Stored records
##############################
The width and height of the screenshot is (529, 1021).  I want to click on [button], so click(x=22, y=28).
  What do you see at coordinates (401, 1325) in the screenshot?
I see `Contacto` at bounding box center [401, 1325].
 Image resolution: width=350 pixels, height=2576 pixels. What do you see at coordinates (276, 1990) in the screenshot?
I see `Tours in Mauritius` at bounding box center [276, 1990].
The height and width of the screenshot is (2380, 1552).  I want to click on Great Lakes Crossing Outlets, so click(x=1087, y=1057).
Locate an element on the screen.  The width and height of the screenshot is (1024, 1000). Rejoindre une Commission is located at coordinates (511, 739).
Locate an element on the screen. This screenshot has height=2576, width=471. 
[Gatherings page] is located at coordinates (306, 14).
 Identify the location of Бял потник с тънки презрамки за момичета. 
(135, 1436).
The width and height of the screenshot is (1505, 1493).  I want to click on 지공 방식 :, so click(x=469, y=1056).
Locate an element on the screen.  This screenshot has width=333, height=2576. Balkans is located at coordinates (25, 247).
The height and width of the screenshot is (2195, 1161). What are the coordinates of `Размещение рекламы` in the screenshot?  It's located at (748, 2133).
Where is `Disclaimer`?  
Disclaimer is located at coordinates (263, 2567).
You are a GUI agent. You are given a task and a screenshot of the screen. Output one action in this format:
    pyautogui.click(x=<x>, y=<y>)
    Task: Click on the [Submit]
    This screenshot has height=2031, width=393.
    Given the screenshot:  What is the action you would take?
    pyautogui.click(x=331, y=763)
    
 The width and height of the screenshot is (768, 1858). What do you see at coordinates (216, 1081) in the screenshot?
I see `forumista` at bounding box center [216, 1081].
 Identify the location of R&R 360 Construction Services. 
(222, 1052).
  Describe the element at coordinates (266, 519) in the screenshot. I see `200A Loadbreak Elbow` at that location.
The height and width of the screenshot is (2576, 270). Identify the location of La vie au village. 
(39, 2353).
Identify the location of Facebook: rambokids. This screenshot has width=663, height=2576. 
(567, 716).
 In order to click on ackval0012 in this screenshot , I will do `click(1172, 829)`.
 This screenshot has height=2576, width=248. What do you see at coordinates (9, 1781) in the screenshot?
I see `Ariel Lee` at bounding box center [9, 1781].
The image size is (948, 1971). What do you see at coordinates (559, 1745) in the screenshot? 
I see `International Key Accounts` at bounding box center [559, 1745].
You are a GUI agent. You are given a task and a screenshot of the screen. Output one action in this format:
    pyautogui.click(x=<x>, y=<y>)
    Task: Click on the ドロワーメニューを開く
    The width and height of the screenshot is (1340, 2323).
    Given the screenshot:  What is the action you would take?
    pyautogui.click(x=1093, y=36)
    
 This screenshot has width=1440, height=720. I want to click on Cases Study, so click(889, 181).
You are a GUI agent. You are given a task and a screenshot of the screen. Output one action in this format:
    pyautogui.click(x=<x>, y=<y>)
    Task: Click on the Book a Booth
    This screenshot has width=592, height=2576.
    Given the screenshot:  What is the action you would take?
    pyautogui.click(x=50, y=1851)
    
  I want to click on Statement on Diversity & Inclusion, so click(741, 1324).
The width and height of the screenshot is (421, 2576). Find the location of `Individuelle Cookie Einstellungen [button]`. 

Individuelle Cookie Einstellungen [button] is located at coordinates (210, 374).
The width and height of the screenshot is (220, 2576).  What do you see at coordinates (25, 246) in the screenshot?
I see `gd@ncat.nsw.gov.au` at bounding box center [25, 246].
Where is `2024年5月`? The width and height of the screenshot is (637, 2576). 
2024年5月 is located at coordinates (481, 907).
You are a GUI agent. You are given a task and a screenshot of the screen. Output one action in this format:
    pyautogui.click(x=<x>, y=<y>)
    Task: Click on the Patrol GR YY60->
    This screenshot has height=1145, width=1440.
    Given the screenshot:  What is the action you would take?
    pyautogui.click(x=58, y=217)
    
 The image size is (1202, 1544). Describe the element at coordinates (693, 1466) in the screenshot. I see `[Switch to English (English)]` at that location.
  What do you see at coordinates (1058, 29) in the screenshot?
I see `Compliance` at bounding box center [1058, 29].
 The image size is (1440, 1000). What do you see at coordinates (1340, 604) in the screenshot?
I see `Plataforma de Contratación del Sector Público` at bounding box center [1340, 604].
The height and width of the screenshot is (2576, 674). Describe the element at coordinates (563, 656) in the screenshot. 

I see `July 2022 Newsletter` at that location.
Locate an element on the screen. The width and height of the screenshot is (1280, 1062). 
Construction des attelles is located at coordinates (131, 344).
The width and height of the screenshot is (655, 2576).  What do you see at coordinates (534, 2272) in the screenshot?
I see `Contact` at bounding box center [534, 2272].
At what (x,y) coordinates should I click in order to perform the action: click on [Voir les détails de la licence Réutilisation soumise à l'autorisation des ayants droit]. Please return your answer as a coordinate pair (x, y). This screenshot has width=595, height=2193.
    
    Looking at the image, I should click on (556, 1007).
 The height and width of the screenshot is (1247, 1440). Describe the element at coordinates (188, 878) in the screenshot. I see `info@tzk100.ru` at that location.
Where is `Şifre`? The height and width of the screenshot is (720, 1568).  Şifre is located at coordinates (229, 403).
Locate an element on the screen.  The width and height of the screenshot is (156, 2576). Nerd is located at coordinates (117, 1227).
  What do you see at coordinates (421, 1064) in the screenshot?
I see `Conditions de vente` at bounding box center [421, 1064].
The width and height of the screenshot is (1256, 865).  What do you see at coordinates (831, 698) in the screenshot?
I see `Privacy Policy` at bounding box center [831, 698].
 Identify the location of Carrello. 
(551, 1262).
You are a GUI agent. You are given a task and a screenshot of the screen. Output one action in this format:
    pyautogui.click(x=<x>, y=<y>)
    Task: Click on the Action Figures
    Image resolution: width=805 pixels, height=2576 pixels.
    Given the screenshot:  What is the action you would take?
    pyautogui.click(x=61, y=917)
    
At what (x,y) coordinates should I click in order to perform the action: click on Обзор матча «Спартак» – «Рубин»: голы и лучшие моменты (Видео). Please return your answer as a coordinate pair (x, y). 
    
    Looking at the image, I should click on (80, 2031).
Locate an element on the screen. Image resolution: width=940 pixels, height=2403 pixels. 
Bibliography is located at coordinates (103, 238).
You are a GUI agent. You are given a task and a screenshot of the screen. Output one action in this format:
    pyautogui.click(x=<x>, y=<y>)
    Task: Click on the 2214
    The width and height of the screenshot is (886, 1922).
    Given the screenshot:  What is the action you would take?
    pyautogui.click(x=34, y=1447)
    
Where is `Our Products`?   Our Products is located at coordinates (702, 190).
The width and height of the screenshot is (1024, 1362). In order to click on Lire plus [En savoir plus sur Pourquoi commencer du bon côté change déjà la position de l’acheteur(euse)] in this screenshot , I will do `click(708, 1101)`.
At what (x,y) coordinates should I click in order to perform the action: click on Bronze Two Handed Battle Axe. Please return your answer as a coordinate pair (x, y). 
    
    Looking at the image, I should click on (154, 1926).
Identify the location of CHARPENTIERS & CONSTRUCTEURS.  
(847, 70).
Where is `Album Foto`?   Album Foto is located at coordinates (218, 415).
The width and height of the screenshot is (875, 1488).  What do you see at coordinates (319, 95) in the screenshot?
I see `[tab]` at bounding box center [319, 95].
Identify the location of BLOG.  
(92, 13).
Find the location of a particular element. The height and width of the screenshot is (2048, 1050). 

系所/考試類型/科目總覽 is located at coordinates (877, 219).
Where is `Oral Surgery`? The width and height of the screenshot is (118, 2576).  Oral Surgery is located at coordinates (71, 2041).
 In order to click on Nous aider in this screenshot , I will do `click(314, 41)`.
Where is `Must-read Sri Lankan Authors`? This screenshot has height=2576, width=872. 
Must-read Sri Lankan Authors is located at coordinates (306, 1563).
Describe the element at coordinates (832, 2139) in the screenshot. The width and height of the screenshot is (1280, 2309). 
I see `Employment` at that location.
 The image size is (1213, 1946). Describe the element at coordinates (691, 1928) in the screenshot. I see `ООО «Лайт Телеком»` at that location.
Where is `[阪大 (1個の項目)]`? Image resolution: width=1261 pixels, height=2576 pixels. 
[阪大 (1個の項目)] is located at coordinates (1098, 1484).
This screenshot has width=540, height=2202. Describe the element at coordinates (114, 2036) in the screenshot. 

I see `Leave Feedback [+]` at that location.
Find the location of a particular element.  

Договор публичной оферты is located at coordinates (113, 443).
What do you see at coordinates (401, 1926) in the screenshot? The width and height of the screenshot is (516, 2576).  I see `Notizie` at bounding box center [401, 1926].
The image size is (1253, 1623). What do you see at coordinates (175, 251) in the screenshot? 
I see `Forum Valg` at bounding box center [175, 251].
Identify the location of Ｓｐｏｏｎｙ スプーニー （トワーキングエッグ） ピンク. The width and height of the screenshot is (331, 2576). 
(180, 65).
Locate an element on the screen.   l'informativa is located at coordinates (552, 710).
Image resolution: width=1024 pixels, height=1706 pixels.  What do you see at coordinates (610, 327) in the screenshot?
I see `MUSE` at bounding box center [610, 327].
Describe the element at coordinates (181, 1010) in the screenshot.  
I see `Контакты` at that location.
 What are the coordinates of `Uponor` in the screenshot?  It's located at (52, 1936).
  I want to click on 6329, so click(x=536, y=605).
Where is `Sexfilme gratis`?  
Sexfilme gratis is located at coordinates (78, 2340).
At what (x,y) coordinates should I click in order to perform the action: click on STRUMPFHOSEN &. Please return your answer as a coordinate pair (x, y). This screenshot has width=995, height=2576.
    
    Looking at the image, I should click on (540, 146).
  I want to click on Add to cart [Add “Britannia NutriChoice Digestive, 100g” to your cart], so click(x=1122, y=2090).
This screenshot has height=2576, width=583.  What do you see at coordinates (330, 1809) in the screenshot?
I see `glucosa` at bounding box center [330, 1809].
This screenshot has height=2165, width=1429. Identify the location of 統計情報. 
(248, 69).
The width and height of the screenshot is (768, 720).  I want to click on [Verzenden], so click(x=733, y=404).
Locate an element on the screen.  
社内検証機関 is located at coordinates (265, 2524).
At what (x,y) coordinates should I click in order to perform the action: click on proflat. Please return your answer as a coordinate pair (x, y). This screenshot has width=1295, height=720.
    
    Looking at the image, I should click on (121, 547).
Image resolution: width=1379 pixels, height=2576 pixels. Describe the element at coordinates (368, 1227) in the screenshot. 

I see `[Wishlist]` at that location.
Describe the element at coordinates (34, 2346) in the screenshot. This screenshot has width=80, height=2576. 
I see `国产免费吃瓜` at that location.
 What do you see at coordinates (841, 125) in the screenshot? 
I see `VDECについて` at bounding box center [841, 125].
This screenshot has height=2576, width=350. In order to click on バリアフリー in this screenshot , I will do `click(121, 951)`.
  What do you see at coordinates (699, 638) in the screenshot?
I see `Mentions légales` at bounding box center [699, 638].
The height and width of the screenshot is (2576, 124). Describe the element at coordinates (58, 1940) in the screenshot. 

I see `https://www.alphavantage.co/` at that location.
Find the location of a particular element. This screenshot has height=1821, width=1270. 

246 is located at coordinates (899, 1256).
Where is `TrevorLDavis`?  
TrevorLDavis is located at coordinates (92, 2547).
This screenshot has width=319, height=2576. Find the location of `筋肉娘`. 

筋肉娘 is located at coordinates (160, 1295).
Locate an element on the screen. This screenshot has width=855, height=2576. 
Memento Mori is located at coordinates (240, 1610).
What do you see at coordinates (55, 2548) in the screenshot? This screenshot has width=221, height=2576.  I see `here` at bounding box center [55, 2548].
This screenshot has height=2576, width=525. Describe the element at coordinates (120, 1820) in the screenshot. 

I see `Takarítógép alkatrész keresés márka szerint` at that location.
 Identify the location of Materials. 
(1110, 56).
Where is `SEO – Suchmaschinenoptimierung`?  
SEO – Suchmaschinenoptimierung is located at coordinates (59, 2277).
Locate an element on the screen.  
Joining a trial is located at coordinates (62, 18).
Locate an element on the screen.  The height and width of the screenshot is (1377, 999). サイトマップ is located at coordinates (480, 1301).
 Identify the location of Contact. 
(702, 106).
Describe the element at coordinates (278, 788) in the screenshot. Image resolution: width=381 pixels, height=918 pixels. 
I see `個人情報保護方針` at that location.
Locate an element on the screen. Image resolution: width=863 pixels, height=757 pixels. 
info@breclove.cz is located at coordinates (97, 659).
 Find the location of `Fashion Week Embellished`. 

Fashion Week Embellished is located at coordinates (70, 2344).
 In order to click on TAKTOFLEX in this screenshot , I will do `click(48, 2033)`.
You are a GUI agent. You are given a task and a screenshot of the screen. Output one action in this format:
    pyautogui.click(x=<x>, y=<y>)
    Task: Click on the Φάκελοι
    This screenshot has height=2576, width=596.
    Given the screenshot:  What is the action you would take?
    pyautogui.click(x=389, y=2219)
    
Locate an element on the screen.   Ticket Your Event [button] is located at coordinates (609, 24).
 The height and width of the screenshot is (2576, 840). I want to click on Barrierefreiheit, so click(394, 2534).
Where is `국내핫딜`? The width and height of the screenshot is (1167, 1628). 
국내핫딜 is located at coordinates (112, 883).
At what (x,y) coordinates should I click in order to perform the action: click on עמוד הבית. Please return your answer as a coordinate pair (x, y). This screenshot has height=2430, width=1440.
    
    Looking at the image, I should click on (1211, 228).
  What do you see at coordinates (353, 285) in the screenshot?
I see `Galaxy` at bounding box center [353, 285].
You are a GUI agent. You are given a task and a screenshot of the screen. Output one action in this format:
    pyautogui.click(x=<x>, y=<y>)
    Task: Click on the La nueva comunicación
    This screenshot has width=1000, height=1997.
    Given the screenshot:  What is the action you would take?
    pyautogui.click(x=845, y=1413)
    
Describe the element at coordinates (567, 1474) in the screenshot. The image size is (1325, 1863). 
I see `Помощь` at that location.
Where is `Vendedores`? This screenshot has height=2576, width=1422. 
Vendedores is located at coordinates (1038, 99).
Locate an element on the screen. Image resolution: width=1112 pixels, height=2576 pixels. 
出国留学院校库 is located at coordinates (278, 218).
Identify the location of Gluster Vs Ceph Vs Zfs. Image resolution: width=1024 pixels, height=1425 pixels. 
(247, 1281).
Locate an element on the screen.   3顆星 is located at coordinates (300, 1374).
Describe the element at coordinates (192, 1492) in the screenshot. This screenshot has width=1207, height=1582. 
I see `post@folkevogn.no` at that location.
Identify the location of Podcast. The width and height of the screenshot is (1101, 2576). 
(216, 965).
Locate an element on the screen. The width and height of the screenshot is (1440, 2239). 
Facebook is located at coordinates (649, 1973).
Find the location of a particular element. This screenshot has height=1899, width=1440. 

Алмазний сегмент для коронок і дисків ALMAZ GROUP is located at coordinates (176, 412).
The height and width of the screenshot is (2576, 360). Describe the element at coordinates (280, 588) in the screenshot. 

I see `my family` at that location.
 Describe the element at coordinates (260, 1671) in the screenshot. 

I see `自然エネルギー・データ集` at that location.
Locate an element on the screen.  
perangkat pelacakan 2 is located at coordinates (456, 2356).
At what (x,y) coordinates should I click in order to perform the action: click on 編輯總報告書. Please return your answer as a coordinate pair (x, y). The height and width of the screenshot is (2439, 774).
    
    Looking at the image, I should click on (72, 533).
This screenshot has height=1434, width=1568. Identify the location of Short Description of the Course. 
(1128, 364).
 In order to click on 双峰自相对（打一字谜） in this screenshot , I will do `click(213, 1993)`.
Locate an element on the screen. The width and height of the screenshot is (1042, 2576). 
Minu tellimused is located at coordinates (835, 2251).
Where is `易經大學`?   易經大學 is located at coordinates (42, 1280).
##############################
◆ WORK INSTRUCTIONS:
Which lines of the records contain the string "Facebook"? Report each of those lines in full.

◆ SOLUTION FOR THIS PROBLEM:
Identify the location of Facebook: rambokids. This screenshot has width=663, height=2576. 
Facebook is located at coordinates (649, 1973).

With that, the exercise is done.